• _WHAT TO PRODUCE_: Find every line of the listing below where "agent" appears, and copy it.

• _DATA SHOWN_:
□ □ □ □ □ □ □
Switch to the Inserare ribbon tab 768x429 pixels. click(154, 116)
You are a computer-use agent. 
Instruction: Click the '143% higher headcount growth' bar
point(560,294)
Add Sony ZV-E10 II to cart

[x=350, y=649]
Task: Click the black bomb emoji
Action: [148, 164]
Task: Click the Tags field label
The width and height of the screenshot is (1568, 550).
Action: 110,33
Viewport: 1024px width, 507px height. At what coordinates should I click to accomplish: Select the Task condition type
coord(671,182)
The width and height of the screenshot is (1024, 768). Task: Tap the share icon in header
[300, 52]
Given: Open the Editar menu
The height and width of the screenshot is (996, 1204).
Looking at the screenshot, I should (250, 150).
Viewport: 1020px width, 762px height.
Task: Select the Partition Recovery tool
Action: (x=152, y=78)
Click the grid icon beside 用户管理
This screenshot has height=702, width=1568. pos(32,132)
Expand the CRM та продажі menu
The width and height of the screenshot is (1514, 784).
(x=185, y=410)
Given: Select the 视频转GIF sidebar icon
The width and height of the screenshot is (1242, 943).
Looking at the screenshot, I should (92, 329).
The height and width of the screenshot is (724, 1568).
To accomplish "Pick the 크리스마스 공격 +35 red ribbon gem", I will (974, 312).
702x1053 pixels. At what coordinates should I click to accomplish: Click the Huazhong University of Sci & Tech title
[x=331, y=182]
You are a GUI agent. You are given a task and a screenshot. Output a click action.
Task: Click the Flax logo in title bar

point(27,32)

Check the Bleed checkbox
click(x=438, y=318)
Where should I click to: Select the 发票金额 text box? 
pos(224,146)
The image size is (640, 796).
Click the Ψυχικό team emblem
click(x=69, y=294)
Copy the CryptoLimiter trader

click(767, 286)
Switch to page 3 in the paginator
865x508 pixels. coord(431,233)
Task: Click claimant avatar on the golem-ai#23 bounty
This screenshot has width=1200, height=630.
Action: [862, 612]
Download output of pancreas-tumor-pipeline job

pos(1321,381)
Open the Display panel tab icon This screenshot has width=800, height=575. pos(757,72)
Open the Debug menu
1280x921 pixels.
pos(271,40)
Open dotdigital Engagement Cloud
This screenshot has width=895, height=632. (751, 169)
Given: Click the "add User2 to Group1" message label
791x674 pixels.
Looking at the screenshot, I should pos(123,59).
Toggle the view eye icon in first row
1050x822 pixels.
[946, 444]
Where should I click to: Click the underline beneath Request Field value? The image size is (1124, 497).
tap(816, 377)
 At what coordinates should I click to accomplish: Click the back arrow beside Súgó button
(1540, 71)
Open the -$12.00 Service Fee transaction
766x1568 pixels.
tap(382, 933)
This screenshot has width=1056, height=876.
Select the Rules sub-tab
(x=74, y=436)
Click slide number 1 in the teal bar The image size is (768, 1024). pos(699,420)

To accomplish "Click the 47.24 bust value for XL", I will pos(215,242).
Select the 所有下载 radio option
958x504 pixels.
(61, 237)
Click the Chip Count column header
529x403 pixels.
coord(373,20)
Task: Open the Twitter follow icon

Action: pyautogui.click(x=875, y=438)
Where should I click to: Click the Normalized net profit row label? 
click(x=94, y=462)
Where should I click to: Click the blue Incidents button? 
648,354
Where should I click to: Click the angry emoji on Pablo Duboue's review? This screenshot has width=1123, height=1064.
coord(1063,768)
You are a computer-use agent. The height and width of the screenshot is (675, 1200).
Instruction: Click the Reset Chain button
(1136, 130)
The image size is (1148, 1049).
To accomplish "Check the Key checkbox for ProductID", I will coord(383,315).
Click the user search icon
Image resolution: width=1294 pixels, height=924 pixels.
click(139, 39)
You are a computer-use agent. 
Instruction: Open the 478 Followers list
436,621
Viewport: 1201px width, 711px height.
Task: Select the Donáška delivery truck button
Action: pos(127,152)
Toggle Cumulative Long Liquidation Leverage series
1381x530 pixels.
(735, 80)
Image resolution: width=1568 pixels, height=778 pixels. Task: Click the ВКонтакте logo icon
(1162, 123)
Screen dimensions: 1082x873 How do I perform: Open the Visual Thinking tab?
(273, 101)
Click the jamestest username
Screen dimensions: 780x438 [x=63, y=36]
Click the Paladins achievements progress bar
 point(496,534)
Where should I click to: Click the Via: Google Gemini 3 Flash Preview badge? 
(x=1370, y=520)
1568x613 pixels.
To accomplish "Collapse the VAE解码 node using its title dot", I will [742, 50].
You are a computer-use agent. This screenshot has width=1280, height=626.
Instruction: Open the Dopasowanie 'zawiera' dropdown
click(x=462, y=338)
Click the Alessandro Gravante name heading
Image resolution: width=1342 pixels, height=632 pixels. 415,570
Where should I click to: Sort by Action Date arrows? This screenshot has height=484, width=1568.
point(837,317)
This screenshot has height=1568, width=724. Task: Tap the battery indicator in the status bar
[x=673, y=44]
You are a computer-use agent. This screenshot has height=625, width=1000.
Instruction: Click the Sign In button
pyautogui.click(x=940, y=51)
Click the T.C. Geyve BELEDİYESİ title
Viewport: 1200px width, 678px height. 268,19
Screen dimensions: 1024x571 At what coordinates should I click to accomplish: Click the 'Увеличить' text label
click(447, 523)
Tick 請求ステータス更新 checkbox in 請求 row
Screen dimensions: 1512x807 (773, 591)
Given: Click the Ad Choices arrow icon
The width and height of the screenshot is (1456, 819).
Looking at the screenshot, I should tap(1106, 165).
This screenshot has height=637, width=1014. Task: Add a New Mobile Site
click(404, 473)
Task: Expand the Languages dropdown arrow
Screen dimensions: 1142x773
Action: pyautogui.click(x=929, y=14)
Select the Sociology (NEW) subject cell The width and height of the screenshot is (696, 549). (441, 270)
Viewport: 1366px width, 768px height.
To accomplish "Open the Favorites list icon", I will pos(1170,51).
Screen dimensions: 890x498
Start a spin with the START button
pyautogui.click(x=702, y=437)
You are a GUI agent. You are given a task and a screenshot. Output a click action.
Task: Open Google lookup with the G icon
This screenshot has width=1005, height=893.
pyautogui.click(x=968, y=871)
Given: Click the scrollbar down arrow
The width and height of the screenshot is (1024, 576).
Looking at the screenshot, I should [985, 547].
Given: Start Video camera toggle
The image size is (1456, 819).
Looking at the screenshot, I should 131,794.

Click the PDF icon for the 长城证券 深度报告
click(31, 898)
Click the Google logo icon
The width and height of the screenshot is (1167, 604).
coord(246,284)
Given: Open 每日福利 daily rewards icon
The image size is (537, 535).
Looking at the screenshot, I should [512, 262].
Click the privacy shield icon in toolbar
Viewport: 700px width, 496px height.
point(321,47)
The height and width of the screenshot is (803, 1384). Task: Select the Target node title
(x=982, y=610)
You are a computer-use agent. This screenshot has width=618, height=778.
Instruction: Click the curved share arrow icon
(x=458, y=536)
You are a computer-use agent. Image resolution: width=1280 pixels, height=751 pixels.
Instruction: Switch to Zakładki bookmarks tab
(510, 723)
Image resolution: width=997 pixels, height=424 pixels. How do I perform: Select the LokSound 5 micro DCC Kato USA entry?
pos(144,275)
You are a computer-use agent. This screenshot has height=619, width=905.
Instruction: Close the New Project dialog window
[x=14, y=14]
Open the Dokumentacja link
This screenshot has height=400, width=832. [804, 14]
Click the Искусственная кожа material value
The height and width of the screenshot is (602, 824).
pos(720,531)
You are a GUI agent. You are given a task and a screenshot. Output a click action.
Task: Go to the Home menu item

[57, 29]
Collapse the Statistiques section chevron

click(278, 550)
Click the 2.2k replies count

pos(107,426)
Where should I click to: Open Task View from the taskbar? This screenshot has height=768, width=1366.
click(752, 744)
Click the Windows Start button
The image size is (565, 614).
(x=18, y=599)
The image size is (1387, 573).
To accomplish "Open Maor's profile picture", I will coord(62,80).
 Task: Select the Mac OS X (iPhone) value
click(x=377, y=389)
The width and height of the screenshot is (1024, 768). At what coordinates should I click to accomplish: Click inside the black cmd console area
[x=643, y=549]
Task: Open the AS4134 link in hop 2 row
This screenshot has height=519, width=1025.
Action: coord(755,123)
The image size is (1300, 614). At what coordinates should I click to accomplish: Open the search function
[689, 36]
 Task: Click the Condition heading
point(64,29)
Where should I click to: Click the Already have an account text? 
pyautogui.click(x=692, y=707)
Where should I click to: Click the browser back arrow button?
□ □ □ □ □ □ □
• _YOUR SOLUTION_:
You are a computer-use agent. 
You are a GUI agent. You are given a task and a screenshot. Output a click action.
You are a computer-use agent. The height and width of the screenshot is (675, 1200).
You are a computer-use agent. 
You are a computer-use agent. This screenshot has width=1280, height=626.
You are a computer-use agent. This screenshot has height=625, width=1000.
You are a GUI agent. You are given a task and a screenshot. Output a click action.
You are a computer-use agent. This screenshot has width=618, height=778.
You are a computer-use agent. Image resolution: width=1280 pixels, height=751 pixels.
You are a computer-use agent. This screenshot has height=619, width=905.
You are a GUI agent. You are given a task and a screenshot. Output a click action.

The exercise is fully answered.